Start Text extract

This is the recommendation that I made to the Bank of Canada in my role as a member of the C.D. Howe Monetary Policy Council (MPC). Some members of the were reluctant to call for another rate cut because they were concerned that doing so could trigger a further sharp depreciation of the Canadian dollar. Several suggested that the currency could overshoot its' "fair value" to the downside. One even suggested that the BoC could trigger a currency crisis.
In my opinion, these fears are way overblown. The depreciation of the Canadian dollar so far has just kept pace with the deterioration of Canada's commodity terms of trade. Ahead of the BoC decision next week, economists are about evenly split in their forecasts with an increasing number calling for a rate cut as commodity and equity markets weakened sharply over the first two weeks of January. The bond and currency markets have already priced in a better than 60% probability of another 25 basis point rate cut on January 20. If the BoC decides not to cut rates the Canadian dollar is likely to rally, preventing it from acting as the cushion to the terms of trade drop that it needs to be.
I would also point out that those arguing against a rate cut are mostly based in Ontario and Quebec. As we have seen in the past in Canada, regional views on appropriate monetary policy sometimes vary. Those in the non-resource regions of central Canada appear to want to have the benefits of lower crude oil and other commodity prices (in the form of lower consumer prices for gasoline and lower resource input costs for for manufacturing), but don't want to have to share the costs in the form of a weaker Canadian dollar that cushions the impact on resource industries but increases central Canadians' costs of imported food, Florida vacations and BMWs.
BoC Governor Poloz (and the Governing Council) has pursued the same approach to monetary policy in the face of a severe commodity price shock that his predecessors Mark Carney, David Dodge or Gordon Thiessen would have followed. If the current Governing Council is concerned about the Canadian dollar falling too much, it should cut 25 bps to 0.25% and provide forward guidance that the policy rate is expected to remain at that level, conditional on underlying inflation remaining on a projected path back to the 2% target by the end of 2017.
But another former colleague of mine, Luc Vallée who is now the chief strategist at Laurentian Bank Securities, also disagrees with Ted Carmichael and came out with an op-ed in the Globe and Mail, Is a devalued loonie worth the pain? Results may vary:
On Jan. 7, during his first speech of the year on the topic of policy divergence, Bank of Canada governor Stephen Poloz said the U.S. dollar’s rise “may be causing a moderation of U.S. GDP growth through higher imports and lower exports, but it is not causing a softening in U.S. demand. Rather, the stronger U.S. dollar diverts some of the growth in U.S. demand outward, boosting growth in other countries.”These points seem to have struck a chord with Canadian exporters who fear a bank rate cut and are even calling for a rate increase at the next meeting:
So, the rising U.S. dollar does not stifle global growth, he said – “it redistributes it.”
While this is true in principle, large currency moves are not quite that co-operative in practice. And by this, I mean that the redistribution of growth does not happen magically, disappearing from the United States and reappearing elsewhere, like teleported Star Trek characters. The end result may disappoint or, worse, be disruptive.
Let’s illustrate why, using a simple example of two countries, A and B, selling similar products at similar prices.
One day, country A’s currency appreciates. Obviously, consumers living in both countries should now want to buy less from A and more from country B, where goods are now cheaper, taking into account the currency exchange. Demand has not changed; it has been diverted from A to B.

End Text extract

_Set tasks_.
1 > Determine whether each statement below agrees with the Bank of Canada commentary. Answer yes or no for each, and quote the deciding words of the text.
(a) The bond and currency markets had priced in a better than 60% probability of a 25 basis point rate cut on January 20.
(b) Those arguing against a rate cut are mostly based in western Canada.
(c) Luc Vallée is the chief strategist at Laurentian Bank Securities.
2 > According to the Bank of Canada commentary, by when should underlying inflation be back at the 2% target under the conditional forward guidance the author proposes?
3 > Carry on the Bank of Canada commentary from the point where it stops.

Start Data section

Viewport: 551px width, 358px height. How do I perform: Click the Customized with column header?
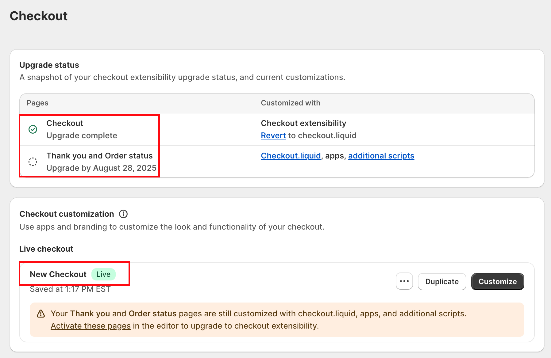click(x=291, y=103)
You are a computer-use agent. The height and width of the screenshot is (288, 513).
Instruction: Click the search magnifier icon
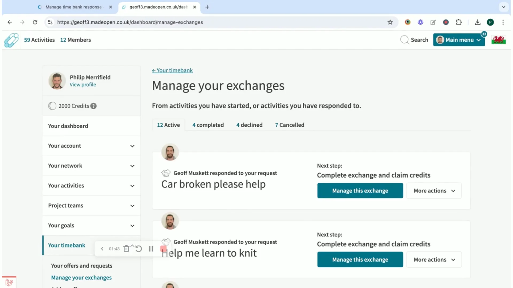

End Data section

_Replies_.
1 >
(a) Yes: "The bond and currency markets have already priced in a better than 60% probability of another 25 basis point rate cut on January 20."
(b) No: "those arguing against a rate cut are mostly based in Ontario and Quebec."
(c) Yes: "Luc Vallée who is now the chief strategist at Laurentian Bank Securities"

2 > By the end of 2017.

3 >
But will B deliver? Firms in B will have to expand operations if they don’t already have the excess capacity. For that, they must access credit – not always an easy task. They will then need to build expanded facilities and hire and train workers, which takes time. Firms must also learn how to export their products, how to market them in A and make sure they satisfy standards and regulations there; for many firms, this will require new expertise, managing new risks and cost money.
Moreover, customers will have to pay for the extra shipping cost and deal with customs, making buying goods from B less appealing for residents of A. More important, firms in B have to be certain that the appreciation of A’s currency will be permanent; otherwise, they could be pouring money into pointless investments.
Meanwhile, in A, workers are being laid off as firms are curtailing their own expansion plans and are making less profit. They may soon have idle assets to liquidate, sometimes with very little resale value, forcing them to take a capital loss. Demand in A, where jobs are being lost, will most likely fall before it increases in B, where new workers will eventually be hired.
Complicated enough? Yet, it is even more intricate than that in real life, with technology fast improving, tastes constantly evolving and regulation and taxes changing without warning, forcing firms to endlessly adapt. All this is without taking into account the competition that could arise from somewhere else and ruin the expansion plans of businesses located in B. It could be years by the time we get the full supply response we expect from B. Even then, the final results may only be partial, costly for both countries and likely to hurt unemployed workers in A and importing businesses in B.
Such realities go a long way toward explaining why the U.S. economy is growing below our expectations and why, despite the appreciation of the U.S. dollar, Canada’s exports (and those of Europe and Japan, for that matter) are not picking up as fast as anticipated.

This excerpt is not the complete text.